Question

The capacitance of an infinite circuit formed by the repetition of the same link consisting of two identical capacitors, each with capacitance \(C\), as shown in the figure is:

• A. Zero
• B. \( \dfrac{(\sqrt{5}-1)C}{2} \)
• C. \( \dfrac{(\sqrt{5}+1)C}{2} \)
• D. Infinite

Hint:

In infinite electrical networks:

• The remaining circuit after removing the first block has the same equivalent value.
• This self-similarity leads to a quadratic equation for the equivalent resistance or capacitance.

Answer 1

The Correct Option is B

Step 1: Understanding the Question:
The problem asks for the equivalent capacitance of an infinite ladder network of capacitors.
The key to solving this type of problem is to recognize the repeating, self-similar nature of the circuit.

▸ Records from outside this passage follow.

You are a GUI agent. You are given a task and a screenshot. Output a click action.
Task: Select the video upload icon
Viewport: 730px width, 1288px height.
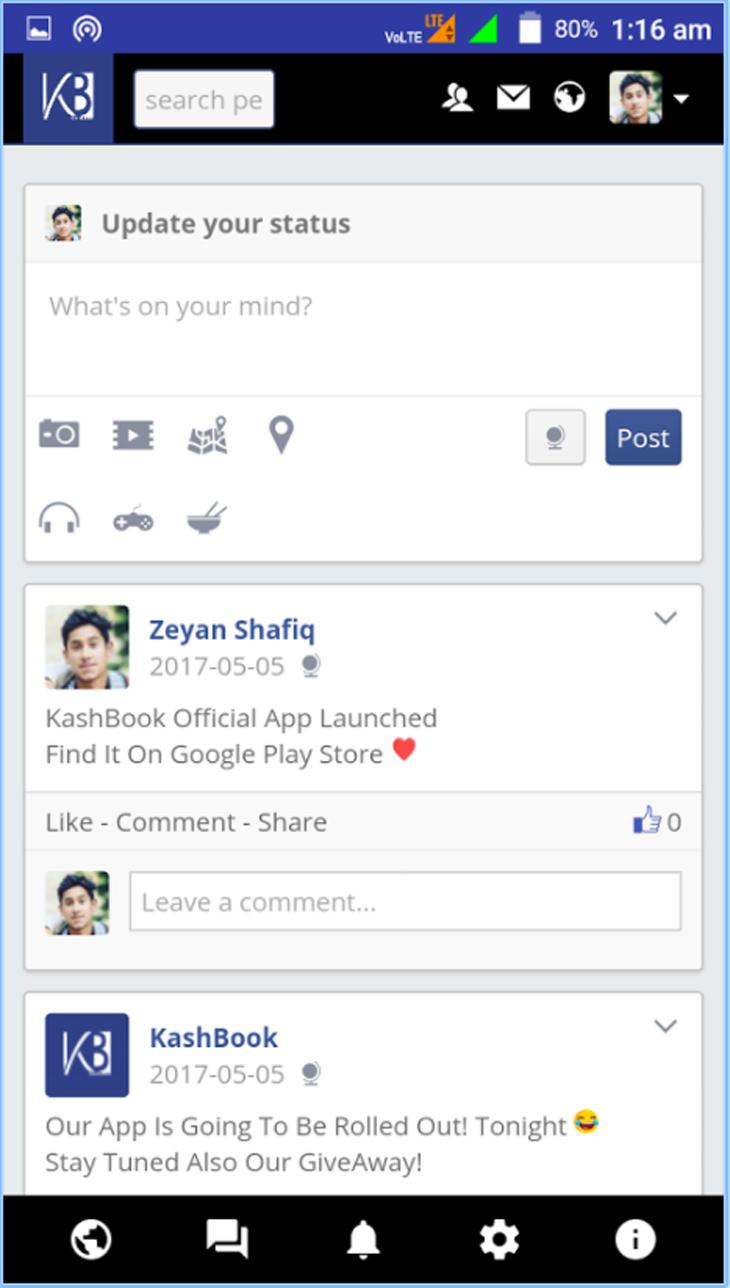click(133, 435)
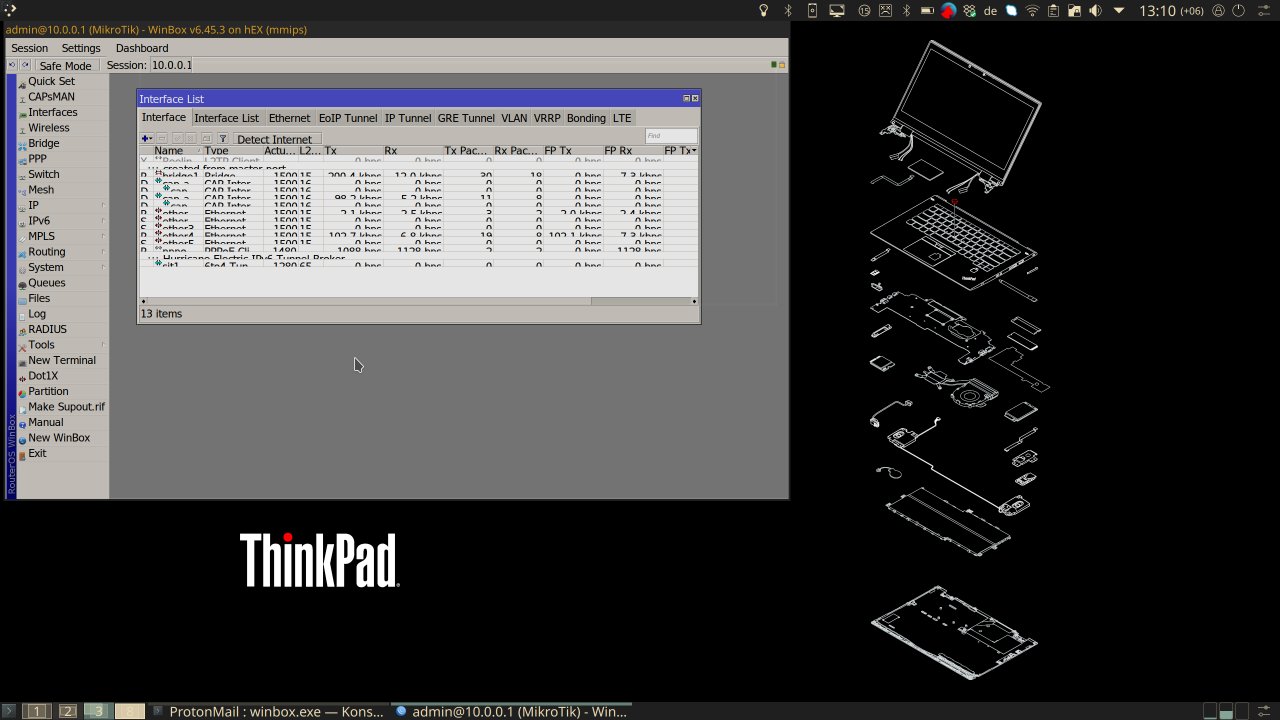
Task: Open the Bridge section icon
Action: (22, 143)
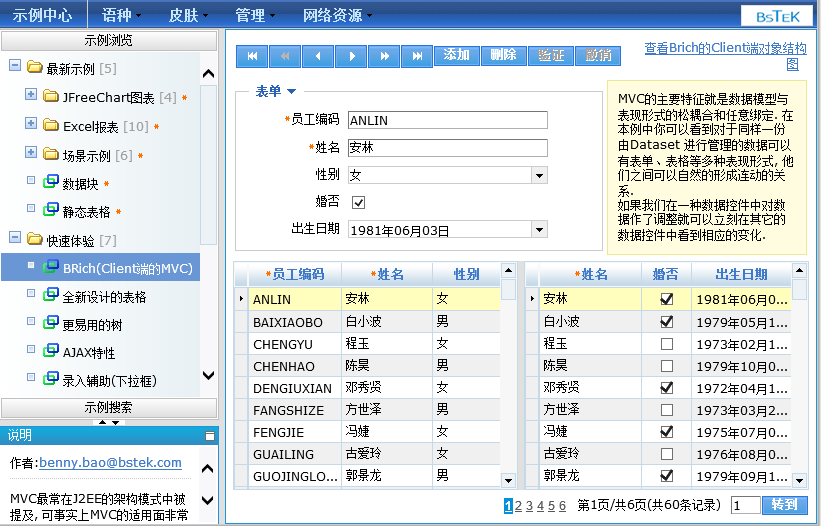821x526 pixels.
Task: Click the next record arrow button
Action: [x=351, y=56]
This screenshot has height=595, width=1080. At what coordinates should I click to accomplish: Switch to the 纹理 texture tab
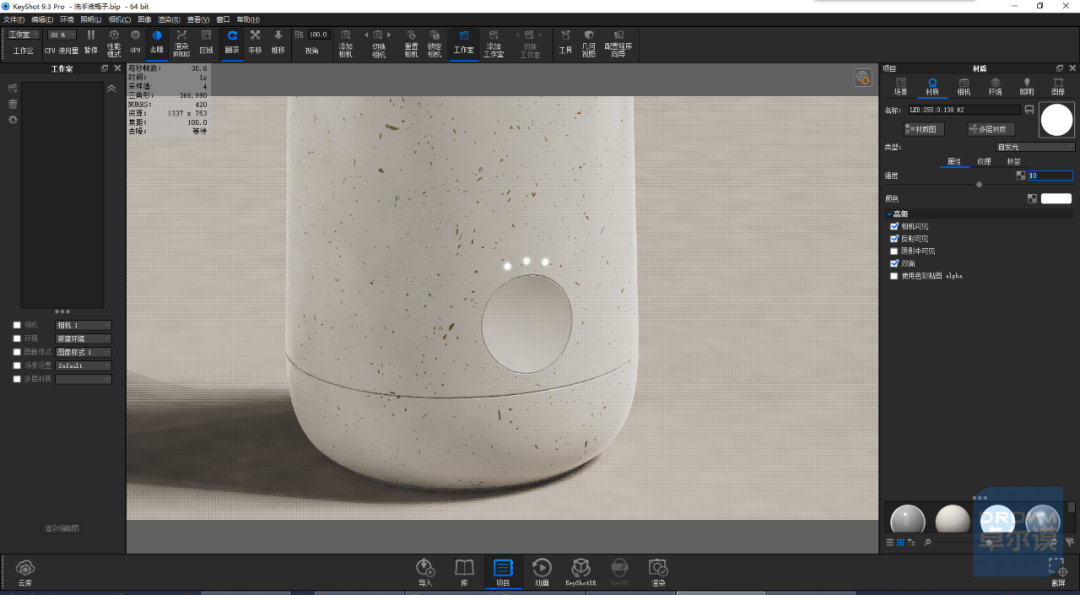(x=984, y=162)
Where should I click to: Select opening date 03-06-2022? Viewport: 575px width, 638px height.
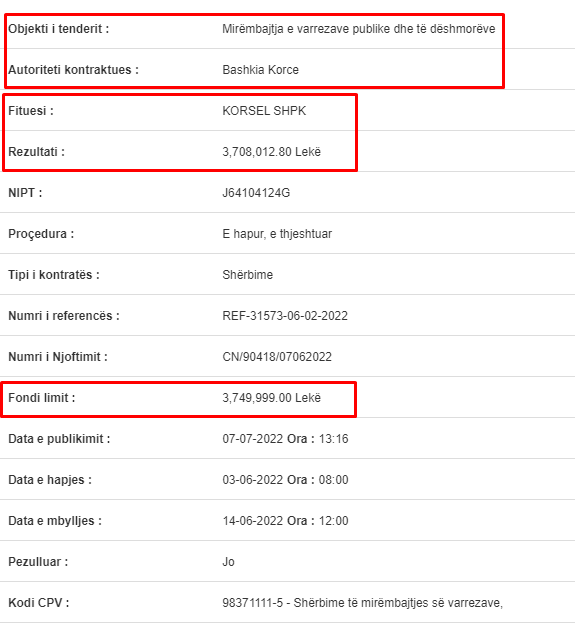coord(252,480)
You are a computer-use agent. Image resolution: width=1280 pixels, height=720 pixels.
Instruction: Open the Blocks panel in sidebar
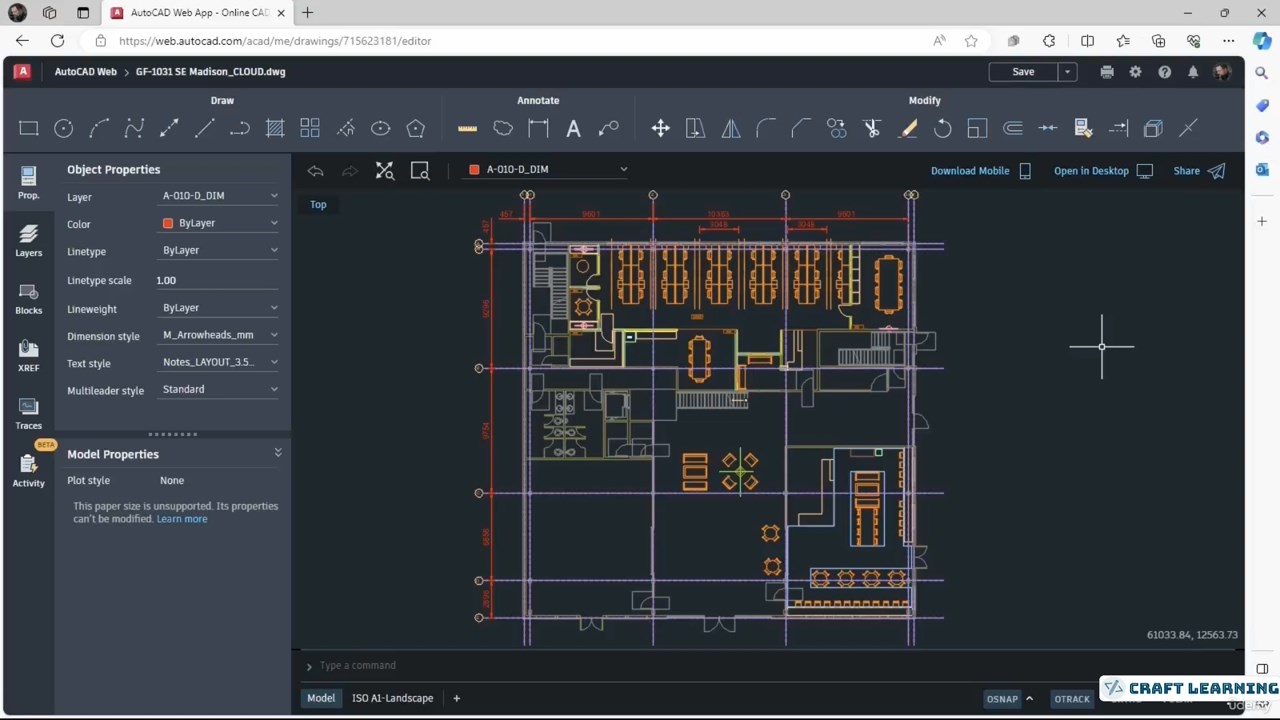[x=28, y=298]
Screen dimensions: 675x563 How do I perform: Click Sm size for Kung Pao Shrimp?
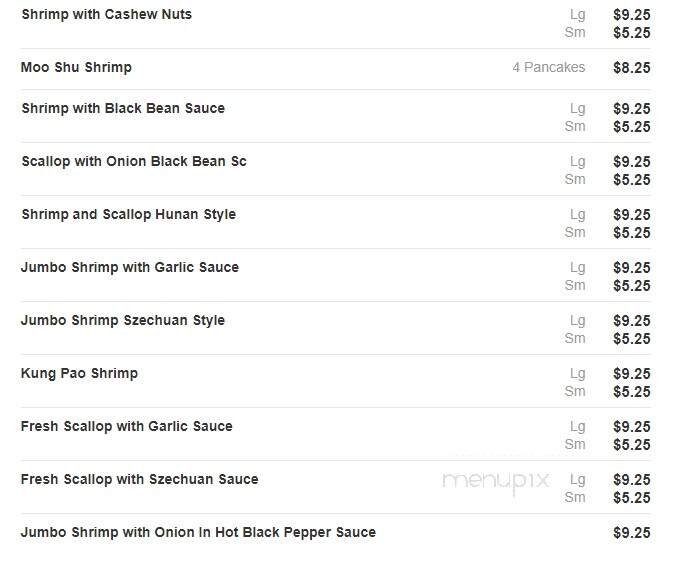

We can assume that adding one more identical section to the infinite network does not change its total capacitance.
Step 2: Key Formula or Approach:
Let the equivalent capacitance of the entire infinite network between points A and B be \(C_{\text{eq}}\).
Because the circuit is infinite, the capacitance of the network to the right of the first repeating section is also \(C_{\text{eq}}\).
The approach involves setting up an equation for \(C_{\text{eq}}\) based on this self-similarity. We will use the formulas for capacitors in series and parallel:
- Parallel Combination: \( C_p = C_1 + C_2 \)
- Series Combination: \( C_s = \dfrac{C_1 C_2}{C_1 + C_2} \)
Step 3: Detailed Explanation:
The circuit can be simplified by replacing the entire network to the right of the first section with its equivalent capacitance, \(C_{\text{eq}}\).
This \(C_{\text{eq}}\) is in parallel with the vertical capacitor \(C\). Let's call their combined capacitance \(C'\).
\[ C' = C + C_{\text{eq}} \] Now, this combination \(C'\) is in series with the first horizontal capacitor \(C\). The equivalent capacitance of this entire arrangement is the total equivalent capacitance of the network, \(C_{\text{eq}}\).
\[ C_{\text{eq}} = \frac{C \cdot C'}{C + C'} \] Substitute the expression for \(C'\) into this equation:
\[ C_{\text{eq}} = \frac{C (C + C_{\text{eq}})}{C + (C + C_{\text{eq}})} = \frac{C^2 + C \cdot C_{\text{eq}}}{2C + C_{\text{eq}}} \] Now, we solve this equation for \(C_{\text{eq}}\):
\[ C_{\text{eq}} (2C + C_{\text{eq}}) = C^2 + C \cdot C_{\text{eq}} \] \[ 2C \cdot C_{\text{eq}} + C_{\text{eq}}^2 = C^2 + C \cdot C_{\text{eq}} \] Rearranging the terms gives a quadratic equation in \(C_{\text{eq}}\):
\[ C_{\text{eq}}^2 + C \cdot C_{\text{eq}} - C^2 = 0 \] We use the quadratic formula \(x = \frac{-b \pm \sqrt{b^2 - 4ac}}{2a}\), with \(x = C_{\text{eq}}\), \(a=1\), \(b=C\), and \(c=-C^2\).
\[ C_{\text{eq}} = \frac{-C \pm \sqrt{C^2 - 4(1)(-C^2)}}{2(1)} = \frac{-C \pm \sqrt{C^2 + 4C^2}}{2} = \frac{-C \pm \sqrt{5C^2}}{2} = \frac{-C \pm C\sqrt{5}}{2} \] Since capacitance must be a positive value, we take the positive root:
\[ C_{\text{eq}} = \frac{-C + C\sqrt{5}}{2} = C \frac{(\sqrt{5} - 1)}{2} \] Step 4: Final Answer:
The equivalent capacitance of the infinite circuit is \( \dfrac{(\sqrt{5}-1)C}{2} \). This corresponds to option (B).